How i wish i could attached the photo which i have taken, but i can't find the attachment option. But instead i found some link which exactly the same to what we have this issue.

Thank you once again...


----------



## Jairus (Feb 19, 2014)

another thing; this is exactly the diagram also is this type of motor.


----------



## Jairus (Feb 19, 2014)

https://www.google.com.sa/search?q=...ryid%2F83%2Fmotor-starting-star-delta;498;527


----------



## Jairus (Feb 19, 2014)

https://www.google.com.sa/search?q=...rstanding-motor-name-plates.317415%2F;625;416



https://www.google.com.sa/search?q=...A%2F%2F50hz.com%2FRotary%2Frotary.htm;583;480


----------



## don_resqcapt19 (Jul 18, 2010)

As others have said, you connect the motor wye if your supply is 380 and in delta if the supply is 220. Draw it out and work out the voltages across each of the 3 coils and for both delta and wye connections.
You cannot run this motor as a wye start delta run if the supply voltage system is 380. You could if the supply voltage is 220.


----------



## JRaef (Mar 23, 2009)

That Siemens motor catalog number is sold as a dual voltage version, meaning it is intended to be used in areas where either voltage is available, but NOT for Star-Delta starting. If you wanted that, it is sold as a SINGLE voltage motor (different catalog number) and you then connect it to the Star-Delta starter. So bottom line you have the wrong motor. Your best bet, if that motor is too difficult to change, is to forget the Star-Delta starter (bad idea anyway) and just go buy a solid state soft starter and connect that motor in Star.


----------



## Safari (Jul 9, 2013)

JRaef said:


> That Siemens motor catalog number is sold as a dual voltage version, meaning it is intended to be used in areas where either voltage is available, but NOT for Star-Delta starting. If you wanted that, it is sold as a SINGLE voltage motor (different catalog number) and you then connect it to the Star-Delta starter. So bottom line you have the wrong motor. Your best bet, if that motor is too difficult to change, is to forget the Star-Delta starter (bad idea anyway) and just go buy a solid state soft starter and connect that motor in Star.
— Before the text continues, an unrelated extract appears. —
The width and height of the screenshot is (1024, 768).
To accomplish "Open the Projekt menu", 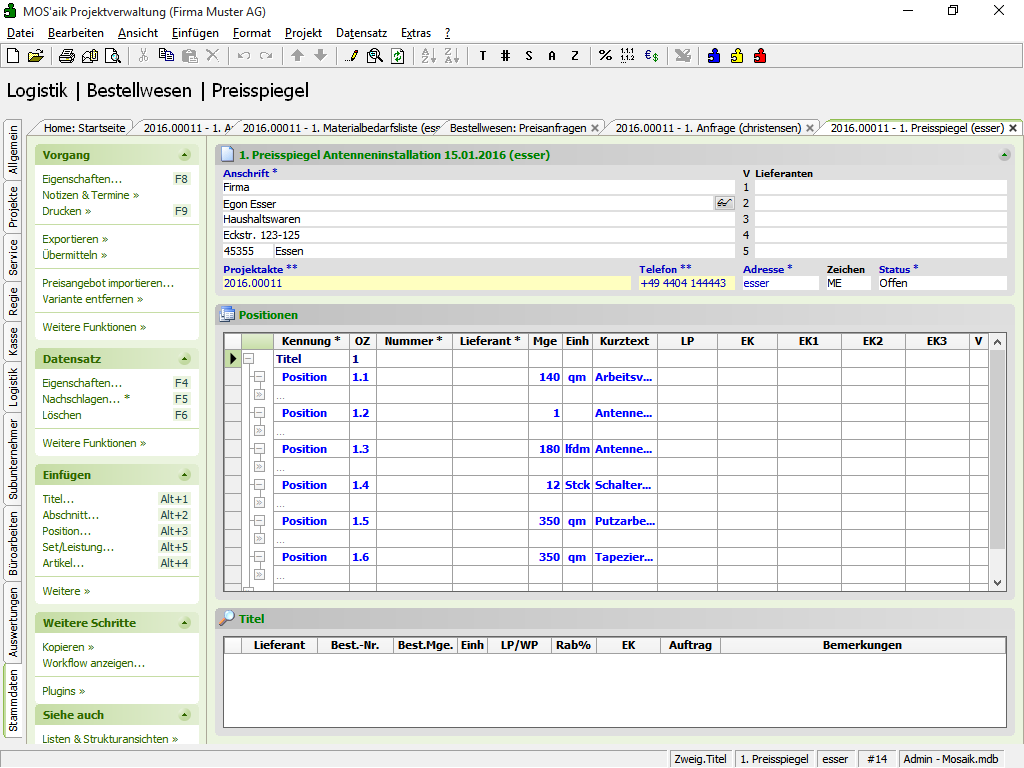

or better still just hook it up on a drive if you are not sure. the drive won't need the star Delta option.
hope you will state what the motor is being used for 

Sent from my HUAWEI Y210-0100 using Tapatalk 2


----------



## JRaef (Mar 23, 2009)

nickson said:


> or better still just hook it up on a drive if you are not sure. the drive won't need the star Delta option.
> hope you will state what the motor is being used for
> 
> Sent from my HUAWEI Y210-0100 using Tapatalk 2


At 37kW a soft starter is likely cheaper than a drive, but you make a good point. If there IS any potential benefit to varying the speed, the cost difference to upgrade to a VFD is likely not much so this might be your opportunity to take advantage of it. But then you need to consider all the other issues involved, because that is not an inverter duty motor.


----------



## Jairus (Feb 19, 2014)

By the way the motor application is for RO feed pump. For now i maybe use this instead:
ATS01N272Q-soft starter for asynchronous motor - ATS01 -72 A - 400 V - 37 KW.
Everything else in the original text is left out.